Después de su muerte la Santísima Virgen fue llevada a los cielos por los ángeles, donde coronada de
gloria y de poder y con trono sobre todos los coros angélicos y todos los santos, permanece eternamente
como Madre de Dios que es, y Señora y Madre nuestra, ejerciendo su amabilísimo poder por los siglos de
los siglos.

Acudamos confiados a María


Para terminar este dulcísimo tema recordemos las autorizadas y eficaces palabras de San Bernardo: "¡Oh
tú quien quiera que seas, que te sientes como fluctuar inseguro entre los grandes riesgos, huracanes y
tempestades de este siglo! Si no quieres perecer, si no quieres morir en medio de tan grandes
tempestades, pon tus ojos y no apartes tu mirada del fulgor de esta estrella, de María, tu guía y salvadora.

Si se levantan vientos furiosos de tentación, si tropiezas en escollos, si ocurren adversidades, mira a la


estrella, invoca a María..

Si te vieres fuertemente arrastrado por los vientos de la soberbia, de la ambición, de la envidia, de la


detracción, mira a la estrella, invoca a María.

Si la ira, o la envidia, o la avaricia, o el ardor de la pasión y estímulo de la carne, agitasen violentamente la


navecilla de tu alma, mira a la estrella, invoca a María.

Si espantado por el número y enormidad de tus pecados, confuso por su espantosa fealdad, y aterrado por
el temor del juicio divino, recurrieras a hundirte en la tristeza o, lo que es aún peor, en el abismo de la
desesperación, acuérdate de María, acógete a su amparo, invoca su protección.

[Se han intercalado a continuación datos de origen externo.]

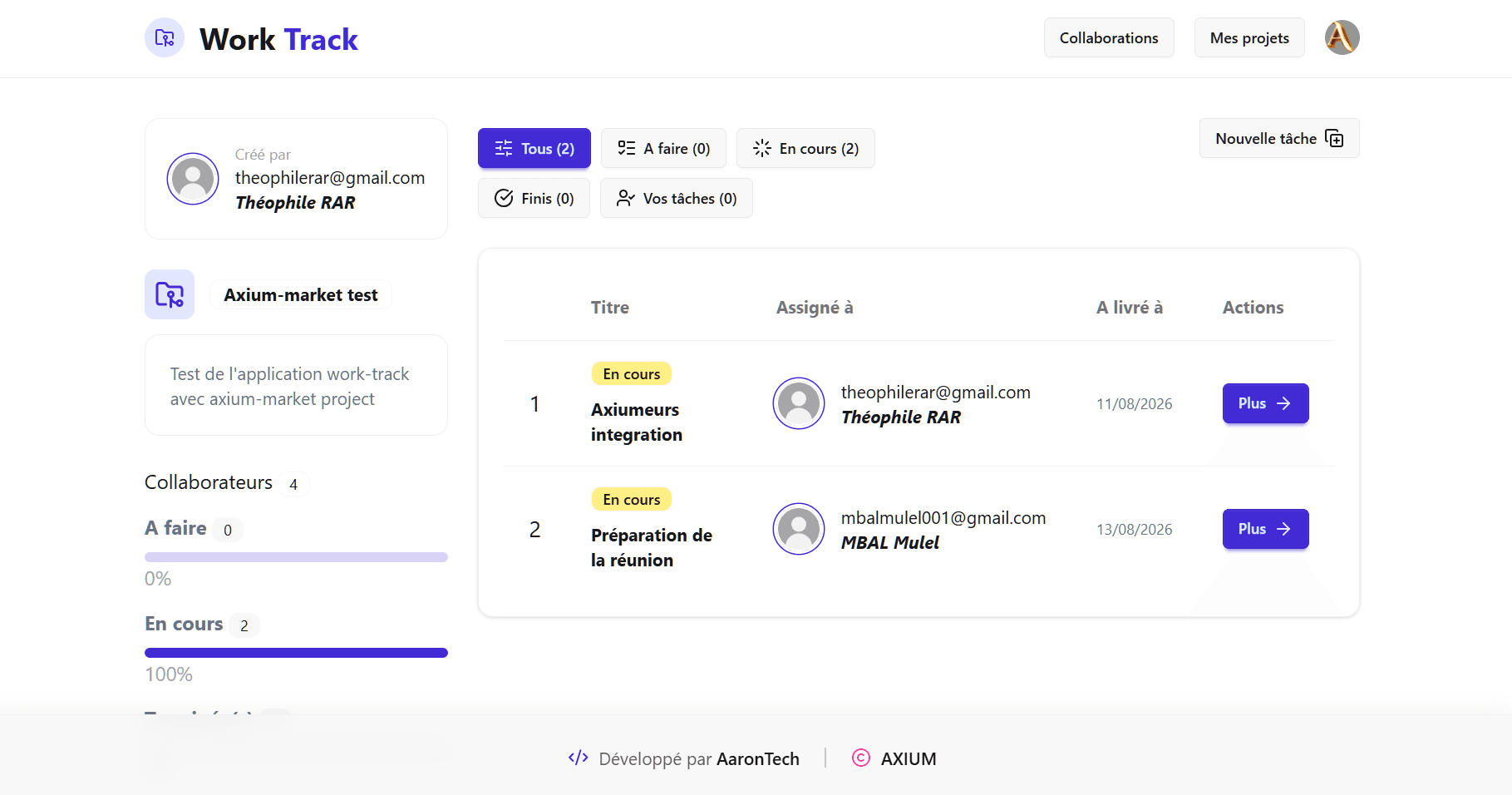Open Plus details for Axiumeurs integration
This screenshot has height=795, width=1512.
(1265, 403)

¡En los peligros, en las perplejidades, en las angustias, piensa en María, acude a María, invoca a María!
No se aparte su nombre de tus labios, no se aparte de tu corazón; y para merecer más seguramente su
amparo, procura imitar ante todo los ejemplos virtuosos de su vida.

Siguiéndola, no te extravías; llamándola no desesperas; recordándola, no yerras; sosteniéndote Ella, no


caes; protegiéndote Ella, no hay por qué temer; guiándote Ella, no te cansas; amparándote Ella, con
seguridad llegarás a la posesión de la eterna bienaventuranza.

Tengamos, pues, un tierno y ferviente amor, una confianza grande y segura en María Santísima, por ser
Ella para nosotros Madre bondadosísima, y además Medianera, por gracia y favor de Dios omnipotente.
Ella puede y quiere socorrernos en toda necesidad, en todo peligro, en toda tentación.